While PCA would not force individuals to have health insurance, it would incentivize participation financially and by providing enrollment opportunities through places of employment, emergency rooms, the DMV, etc.

The Heritage Foundation estimated that Jim DeMint’s plan, which, like the Patients’ Choice Act, is based on vouchers, would insure an extra 22.4 million people — more than the 16 million that the Congressional Budget Office estimates would be added to health insurance rolls by ObamaCare. The numbers for the PCA, which Heritage did not study, are likely similar.

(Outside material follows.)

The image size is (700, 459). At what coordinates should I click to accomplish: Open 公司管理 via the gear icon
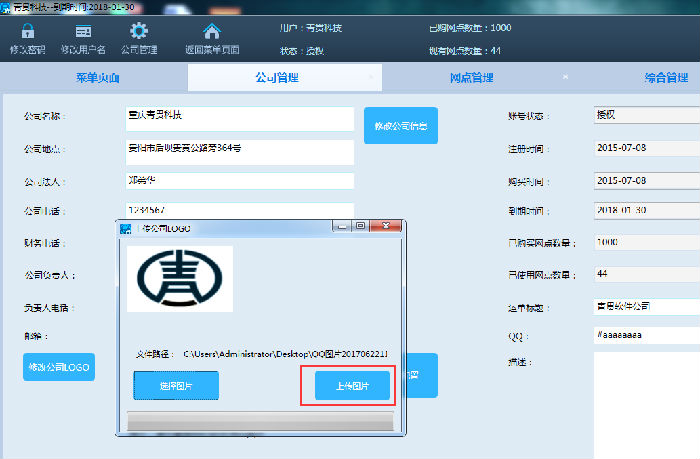tap(139, 31)
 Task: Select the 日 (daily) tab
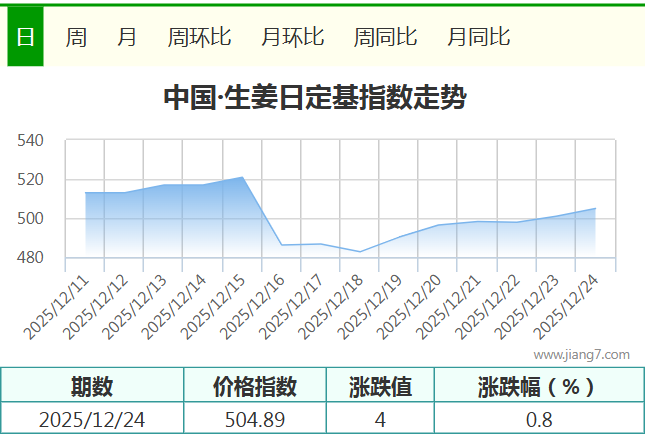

The PCA promises “no tax increases or new government spending.” Generally, savings would be achieved by replacing byzantine rules and regulations with simpler incentive structures that foster patient choice and free-market competition.

Notably, the CBO estimated that simply allowing individuals to purchase non-group health insurance coverage in any state would reduce the 2010-19 deficit by $7.4 billion and insure an additional 400,000 people by 2014.

Instead of Medicare dictating reimbursement rates, the act would provide a mechanism for competitive bidding among insurance plans. CBO has estimated this could save $158 billion.

Rather than dictate national tort laws, PCA would provide incentives to the states to reform their tort systems. Potential solutions range from specialized courts to handle medical malpractice cases to caps on damages, as successfully instituted in California and other states now. Tort reform could save perhaps $200 billion per year, according to a Pacific Research Institute study. If it saves only half that, or $1 trillion dollars over 10 years, it would save as much as ObamaCare would cost.

Regarding President Obama’s plan: he doesn’t have one. What he insists on is a “public option,” a sort of Medicare for non-seniors. That is curious, since the current Medicare system has been held together with chewing gum for years, and will go broke in 2017. Even Obama paints the public vs. private option as a US Post Office vs. FedEx/UPS choice, and not in a good way for the public option.

The plan being debated in town halls across the country is the Affordable Health Choices Act, introduced in the House by Rep. John Dingell (D-Mich.). This is the “Obama plan” only in the sense that it has a “public option” in it.

The CBO did a cost analysis of ObamaCare and estimated it would cost $1 trillion over the next 10 years and insure an extra 16 million people (of 47 million estimated to be uninsured). Under ObamaCare, to insure an extra 5% of the population would cost more than $1 trillion dollars.

On its very face, Obamacare fails ignominiously. Its reason for being was to save money, but it will cost a trillion dollars! And even after 10 years, it will cover only a third of the uninsured. (The math works out to $6,250 per additional person insured, or six times more than an HSA-qualified plan today.)

Try this multiple-choice question:

(a) Do nothing, for zero extra cost and 85% of the population insured.

(b) ObamaCare, for a cost of $1 trillion and 90% insured in 2020.

(c) A Republican plan, for no tax increases or new government spending, lower overall costs, and near-universal coverage.

Don’t believe the Administration’s ultimatum. It’s not Obama’s way or nothing at all. There is an alternative, and the nation should rally behind it.